Artist: Fred Rambaud
Location: Quebec, Canada
🖼 "Hi, my name is Fred Rambaud. I'm 44. Born in El Salvador, currently located in Canada in Quebec. Been creating visuals for a living for 19 years and specifically in the Entertainment Industry for the past 15. Nowadays, my focus is mainly on characters, but from time to time, I go back to my "generalist" background and do illustrations, props, and environment art if needed. I mainly work for video game clients but occasionally work on movies and TV, although rarely. I am not a fan of their chaotic schedules. I prefer steady video game contracts."
❓Who or what influenced your artworks and art style the most at your early steps? Tell us about your journey.
🗣 Mainly comic books, movies, and TV cartoons that were available in the 70ies and 80ies when I was a kid. Because we used to travel and move a lot, I got to experience a large variety of content from Latin American, North American to European and Asian media content. I guess yea I bathed in "action-adventure" type of vibes from day 1 :) And it stuck with me. I drew all the time, but the lightbulb went up when I got my first Conan comic book. We had moved to France from Latin America, and I was having a hard time at school. So I took refuge in comics, more animated shows, and more art. I usually bought Fantasy European comics (Bande Dessinées) so Conan was an obvious door into American comics. My brain just flatlined. Big John Buscema was the penciller....to this day, he remains one of my all-time favorite artists. Super Conan, number 41, September 1989, if I am not mistaken. I was 12. And that was the day I consciously decided to become an artist for a living.
❓How did you start your professional career and how did you come to that?
🗣 I started my first job at Funcom, a Norwegian video game company in Oslo. I got the job the old-fashioned way by grinding years and years before that, and making many failed applications, and constantly revising my portfolio. Responding to jobs on companies' websites and sending spontaneous applications as well. Until one day, I started getting interviews, and I landed that first job.
❓What are hardware and software tools are you using at your workspace and why?
🗣 My main tool is Photoshop. It is a powerhouse and can do everything I need to do. Zbrush for 3D concept art. I've used it for 6 years now. It suits my fast and rough style of concepting. Keyshot for renders, prior to that I did my renders in ZBrush, it is good enough. Last December I bought a Quest 2, and I have been playing with the medium. I love it. I use it only for rough concepts. Need to set some time aside to practice creating more polished designs.
❓What do you think is the best way to work for you: full-time, freelance or part-time?
🗣 Definitely freelancing. I never thought I would like it and never did try to build that environment for myself. I stumbled upon it by chance, and it is by far the most fun, less frustrating, and most lucrative way of life for me. I love the freedom of scheduling my day as I see fit around my priorities. I understand that when you are beginning, it is difficult to be a successful freelancer, I have been there, but if you continue to grow your skills, promote yourself and have a solid reputation, you will get offers.
❓What was your most challenging project so far and why?
🗣 Hum... I would say all of my early projects during the first half of my career. Simply because my skills were not up to standard.
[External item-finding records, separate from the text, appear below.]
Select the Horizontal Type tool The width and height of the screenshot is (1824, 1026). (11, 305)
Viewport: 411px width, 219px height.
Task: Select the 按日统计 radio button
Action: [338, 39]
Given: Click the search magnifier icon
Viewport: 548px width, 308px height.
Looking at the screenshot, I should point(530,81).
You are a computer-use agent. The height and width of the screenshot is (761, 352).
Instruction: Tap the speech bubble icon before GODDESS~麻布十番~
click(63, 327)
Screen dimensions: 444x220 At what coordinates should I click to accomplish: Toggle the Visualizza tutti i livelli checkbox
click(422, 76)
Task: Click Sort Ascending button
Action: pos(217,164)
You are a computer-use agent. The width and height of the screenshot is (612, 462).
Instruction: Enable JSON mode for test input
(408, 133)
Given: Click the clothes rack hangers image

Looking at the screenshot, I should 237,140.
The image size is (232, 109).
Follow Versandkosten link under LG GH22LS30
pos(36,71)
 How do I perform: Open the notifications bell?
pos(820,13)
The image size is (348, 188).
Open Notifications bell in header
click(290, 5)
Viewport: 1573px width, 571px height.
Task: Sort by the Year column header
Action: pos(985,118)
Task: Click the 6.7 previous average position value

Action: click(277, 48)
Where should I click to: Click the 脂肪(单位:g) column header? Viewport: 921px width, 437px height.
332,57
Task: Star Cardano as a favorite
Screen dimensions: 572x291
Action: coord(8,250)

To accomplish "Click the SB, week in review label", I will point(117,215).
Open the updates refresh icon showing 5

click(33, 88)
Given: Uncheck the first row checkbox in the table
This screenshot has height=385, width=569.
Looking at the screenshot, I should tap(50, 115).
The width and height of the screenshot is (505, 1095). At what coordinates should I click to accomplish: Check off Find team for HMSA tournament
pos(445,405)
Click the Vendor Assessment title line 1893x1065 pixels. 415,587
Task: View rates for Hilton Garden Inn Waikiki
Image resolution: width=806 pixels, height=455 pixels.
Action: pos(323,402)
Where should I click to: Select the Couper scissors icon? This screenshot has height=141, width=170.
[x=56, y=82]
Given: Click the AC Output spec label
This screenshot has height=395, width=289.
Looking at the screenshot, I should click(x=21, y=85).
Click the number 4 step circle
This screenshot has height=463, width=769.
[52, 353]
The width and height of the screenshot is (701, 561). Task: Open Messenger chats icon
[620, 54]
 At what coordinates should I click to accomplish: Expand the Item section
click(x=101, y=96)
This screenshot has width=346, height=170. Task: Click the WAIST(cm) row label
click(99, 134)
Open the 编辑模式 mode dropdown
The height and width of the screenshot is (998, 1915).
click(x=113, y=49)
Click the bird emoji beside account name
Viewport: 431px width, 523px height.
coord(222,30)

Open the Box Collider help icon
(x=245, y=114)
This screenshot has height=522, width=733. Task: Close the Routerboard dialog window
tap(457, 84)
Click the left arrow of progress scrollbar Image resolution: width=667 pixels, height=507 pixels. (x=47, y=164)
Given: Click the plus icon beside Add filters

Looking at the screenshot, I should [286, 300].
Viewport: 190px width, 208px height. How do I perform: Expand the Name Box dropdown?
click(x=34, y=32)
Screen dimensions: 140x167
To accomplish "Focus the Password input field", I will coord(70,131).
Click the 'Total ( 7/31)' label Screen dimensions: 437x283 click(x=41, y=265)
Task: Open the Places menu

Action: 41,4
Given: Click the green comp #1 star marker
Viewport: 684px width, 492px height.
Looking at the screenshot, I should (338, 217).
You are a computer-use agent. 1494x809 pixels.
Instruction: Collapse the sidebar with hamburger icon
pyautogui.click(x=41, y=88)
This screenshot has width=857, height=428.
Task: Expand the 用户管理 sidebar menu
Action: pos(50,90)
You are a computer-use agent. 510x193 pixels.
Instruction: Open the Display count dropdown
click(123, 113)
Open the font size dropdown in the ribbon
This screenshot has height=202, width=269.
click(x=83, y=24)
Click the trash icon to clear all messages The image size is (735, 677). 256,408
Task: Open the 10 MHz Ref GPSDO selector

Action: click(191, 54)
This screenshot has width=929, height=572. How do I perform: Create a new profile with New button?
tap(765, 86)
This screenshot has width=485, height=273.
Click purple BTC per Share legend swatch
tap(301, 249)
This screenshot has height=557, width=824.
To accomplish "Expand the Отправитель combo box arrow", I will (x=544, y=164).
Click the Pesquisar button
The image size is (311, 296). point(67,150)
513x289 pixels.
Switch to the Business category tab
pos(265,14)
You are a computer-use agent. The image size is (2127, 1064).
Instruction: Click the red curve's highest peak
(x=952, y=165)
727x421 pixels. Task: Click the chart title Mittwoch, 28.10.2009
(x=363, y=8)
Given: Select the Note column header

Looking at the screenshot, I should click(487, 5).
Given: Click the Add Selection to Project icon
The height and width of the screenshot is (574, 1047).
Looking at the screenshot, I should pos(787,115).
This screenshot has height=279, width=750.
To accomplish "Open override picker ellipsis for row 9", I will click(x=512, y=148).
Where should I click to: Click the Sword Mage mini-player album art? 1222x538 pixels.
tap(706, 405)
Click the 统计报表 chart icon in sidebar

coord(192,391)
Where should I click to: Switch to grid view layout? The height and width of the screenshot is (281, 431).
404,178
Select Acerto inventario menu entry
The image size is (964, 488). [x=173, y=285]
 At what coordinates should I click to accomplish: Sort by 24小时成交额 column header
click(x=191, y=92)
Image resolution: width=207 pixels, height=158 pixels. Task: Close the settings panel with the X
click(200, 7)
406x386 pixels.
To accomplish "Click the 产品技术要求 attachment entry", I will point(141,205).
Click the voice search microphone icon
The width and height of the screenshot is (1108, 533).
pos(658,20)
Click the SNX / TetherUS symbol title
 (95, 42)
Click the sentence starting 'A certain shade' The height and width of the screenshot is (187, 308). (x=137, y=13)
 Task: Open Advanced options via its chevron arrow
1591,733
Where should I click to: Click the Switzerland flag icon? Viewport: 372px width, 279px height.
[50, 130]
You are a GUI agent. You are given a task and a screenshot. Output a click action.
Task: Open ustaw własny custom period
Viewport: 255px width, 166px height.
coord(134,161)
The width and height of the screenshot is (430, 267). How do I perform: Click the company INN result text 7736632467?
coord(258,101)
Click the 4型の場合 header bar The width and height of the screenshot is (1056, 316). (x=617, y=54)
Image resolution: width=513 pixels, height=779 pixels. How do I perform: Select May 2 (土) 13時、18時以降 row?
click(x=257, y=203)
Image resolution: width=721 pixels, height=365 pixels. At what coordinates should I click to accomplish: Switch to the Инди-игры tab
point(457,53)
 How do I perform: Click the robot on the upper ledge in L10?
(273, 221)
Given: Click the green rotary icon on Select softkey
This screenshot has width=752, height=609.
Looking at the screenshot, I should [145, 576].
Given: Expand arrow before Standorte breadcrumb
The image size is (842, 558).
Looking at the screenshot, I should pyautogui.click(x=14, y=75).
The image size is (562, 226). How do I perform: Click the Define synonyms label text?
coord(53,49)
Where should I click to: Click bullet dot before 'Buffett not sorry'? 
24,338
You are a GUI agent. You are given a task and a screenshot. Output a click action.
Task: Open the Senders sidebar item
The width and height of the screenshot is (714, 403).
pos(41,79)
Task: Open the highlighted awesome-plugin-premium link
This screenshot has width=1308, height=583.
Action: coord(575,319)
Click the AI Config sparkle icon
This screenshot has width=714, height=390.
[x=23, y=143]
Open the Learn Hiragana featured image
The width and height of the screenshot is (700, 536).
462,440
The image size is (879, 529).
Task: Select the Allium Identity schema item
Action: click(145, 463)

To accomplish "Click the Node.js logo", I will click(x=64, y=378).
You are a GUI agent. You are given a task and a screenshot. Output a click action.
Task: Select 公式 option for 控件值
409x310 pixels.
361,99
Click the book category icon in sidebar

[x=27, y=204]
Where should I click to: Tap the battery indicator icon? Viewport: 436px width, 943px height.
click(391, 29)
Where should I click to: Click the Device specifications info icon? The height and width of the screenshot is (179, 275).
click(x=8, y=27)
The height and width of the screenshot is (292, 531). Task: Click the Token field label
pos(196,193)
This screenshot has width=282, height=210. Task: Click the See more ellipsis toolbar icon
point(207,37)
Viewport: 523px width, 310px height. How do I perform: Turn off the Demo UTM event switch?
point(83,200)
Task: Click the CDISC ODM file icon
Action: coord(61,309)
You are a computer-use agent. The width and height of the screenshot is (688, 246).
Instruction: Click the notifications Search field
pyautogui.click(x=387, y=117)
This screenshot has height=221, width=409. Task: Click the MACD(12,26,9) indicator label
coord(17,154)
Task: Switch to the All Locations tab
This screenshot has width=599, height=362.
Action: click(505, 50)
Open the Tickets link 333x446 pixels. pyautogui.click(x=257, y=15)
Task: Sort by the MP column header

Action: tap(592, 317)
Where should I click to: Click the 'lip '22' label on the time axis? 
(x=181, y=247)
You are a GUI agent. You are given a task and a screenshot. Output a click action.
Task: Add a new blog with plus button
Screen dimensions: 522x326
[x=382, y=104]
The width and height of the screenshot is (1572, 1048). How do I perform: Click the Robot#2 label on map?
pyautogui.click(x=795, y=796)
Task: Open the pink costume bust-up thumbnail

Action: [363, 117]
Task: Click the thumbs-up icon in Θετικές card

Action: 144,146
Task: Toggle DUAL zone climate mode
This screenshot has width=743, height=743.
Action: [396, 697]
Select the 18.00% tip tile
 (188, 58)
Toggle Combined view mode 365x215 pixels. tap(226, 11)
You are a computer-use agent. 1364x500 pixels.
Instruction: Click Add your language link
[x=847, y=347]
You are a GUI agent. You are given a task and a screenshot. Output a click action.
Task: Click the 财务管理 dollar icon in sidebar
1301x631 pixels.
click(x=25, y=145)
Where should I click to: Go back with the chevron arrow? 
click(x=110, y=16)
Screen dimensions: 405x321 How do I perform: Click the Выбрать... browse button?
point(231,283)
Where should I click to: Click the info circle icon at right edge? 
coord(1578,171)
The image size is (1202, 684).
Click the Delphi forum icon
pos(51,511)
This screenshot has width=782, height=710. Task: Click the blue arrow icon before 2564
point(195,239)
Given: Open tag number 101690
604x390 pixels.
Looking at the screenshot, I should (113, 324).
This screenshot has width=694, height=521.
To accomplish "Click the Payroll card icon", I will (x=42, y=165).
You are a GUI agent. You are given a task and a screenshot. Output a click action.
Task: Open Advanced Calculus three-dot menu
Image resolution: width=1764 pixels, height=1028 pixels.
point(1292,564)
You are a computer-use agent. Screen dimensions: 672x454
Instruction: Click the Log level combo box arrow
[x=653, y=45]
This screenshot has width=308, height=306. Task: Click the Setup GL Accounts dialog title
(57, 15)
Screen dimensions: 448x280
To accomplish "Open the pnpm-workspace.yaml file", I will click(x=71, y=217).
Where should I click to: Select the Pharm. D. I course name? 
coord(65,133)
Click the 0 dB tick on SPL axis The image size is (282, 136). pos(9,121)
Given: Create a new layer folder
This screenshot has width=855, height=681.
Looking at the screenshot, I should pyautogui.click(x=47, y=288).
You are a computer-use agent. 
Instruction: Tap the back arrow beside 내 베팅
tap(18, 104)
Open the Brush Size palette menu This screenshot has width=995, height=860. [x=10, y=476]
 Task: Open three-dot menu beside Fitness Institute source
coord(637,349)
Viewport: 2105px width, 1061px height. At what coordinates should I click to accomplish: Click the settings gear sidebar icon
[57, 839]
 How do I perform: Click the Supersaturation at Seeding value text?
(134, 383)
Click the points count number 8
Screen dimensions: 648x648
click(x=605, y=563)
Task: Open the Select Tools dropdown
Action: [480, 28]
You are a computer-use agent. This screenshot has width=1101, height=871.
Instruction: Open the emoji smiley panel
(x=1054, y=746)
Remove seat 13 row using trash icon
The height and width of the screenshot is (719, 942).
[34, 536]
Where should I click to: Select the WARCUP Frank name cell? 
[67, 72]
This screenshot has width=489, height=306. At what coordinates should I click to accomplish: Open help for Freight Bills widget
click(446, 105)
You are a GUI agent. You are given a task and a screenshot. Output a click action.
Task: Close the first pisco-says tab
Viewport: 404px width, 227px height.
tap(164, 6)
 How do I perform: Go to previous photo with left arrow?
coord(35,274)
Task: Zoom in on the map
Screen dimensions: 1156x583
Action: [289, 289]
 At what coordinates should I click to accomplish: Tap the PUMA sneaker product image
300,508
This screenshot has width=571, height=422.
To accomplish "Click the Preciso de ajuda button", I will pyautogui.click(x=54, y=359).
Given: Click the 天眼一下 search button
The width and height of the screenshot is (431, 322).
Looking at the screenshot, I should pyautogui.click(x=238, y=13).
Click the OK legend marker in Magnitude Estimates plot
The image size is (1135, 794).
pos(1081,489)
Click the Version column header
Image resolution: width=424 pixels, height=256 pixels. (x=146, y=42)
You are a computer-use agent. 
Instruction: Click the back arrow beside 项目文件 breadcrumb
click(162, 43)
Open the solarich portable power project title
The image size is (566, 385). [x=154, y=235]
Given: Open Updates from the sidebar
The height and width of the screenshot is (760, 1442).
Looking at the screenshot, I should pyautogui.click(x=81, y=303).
❓What do you think are some portfolio "must-haves" as a freelance artist/2D artist/3D artist?
🗣 I can only speak for myself, but every time I have a bit of success with a personal piece, it is when I draw what I want, how I want it without thinking about the industry standards and what is popular, etc. My personal art time is rare and precious. I will not waste it for the sake of likes or potential clients. Now that being said, every art director is different. Again I don't like speaking for others, but I find that most art directors, and myself included, will hire artists that have in their folios what we need for our project. So if you really like fantasy, then do fantasy, etc. Again, a simple piece of advice: Be yourself, make the art you want to make. Be the artist you want to be. If you stay true to that, you will be able to see what paths to choose to get you where you want to be, and clients will come knocking.
❓What do you think is the most important thing artists need to develop to succeed?
🗣 A bit of what I said in the previous question. Be unique by being yourself. That combined with high-end skills acquired by training smart and hard and professional behavior is all you need. By being yourself, you will cultivate your own creative sense, style, and design or ideas if you prefer. Your signature. I think artists are exposed to too much noise these days. It is easy to be swayed and influenced by social media and lose sight of where you were supposed to go. It is fine, don't get me wrong. Experimenting and checking what people are doing. Exploring avenues etc. But letting trends and popular artists dictate what you should do or create does not sit well with me. It doesn't matter what tool you use, or what platform you are in, or how you decide to sell your products or promote yourself... What matters is the end goal. Be proud of your art, put in the quality, value, and love into it. The clients will come.
❓What is your dream project or art direction that you're starving to try?
🗣 Tough question... I love my jobs... and I love my personal work, so I am pretty satisfied. I think I would love to see one of my projects come to life. Become an animated show or a game or comic. Obviously a successful one ☺️
❓Can you tell us about a personal or a professional project you are proud of?
🗣 Most of my personal work, even if they are not perfect or not exactly how i wanted them to look? The Fat Baby Boto was a fun one, and the band of Scifi Mercs Kalaveraz was nice to do as well. I usually make stories and create a world around my concepts. I rarely draw random things without direction. So all my projects have been thought out with a backstory and setting, which makes me appreciate them even more.
❓Is there anything you learned in the industry that you didn't expect?
🗣 Not really. As an artist, there were no surprises. What was interesting to discover was how productions are. The whole chain of creating a product that is to be sold. How games are made, how TV Shows are made, how a book is made etc. It is pretty interesting to get a chance to see that firsthand.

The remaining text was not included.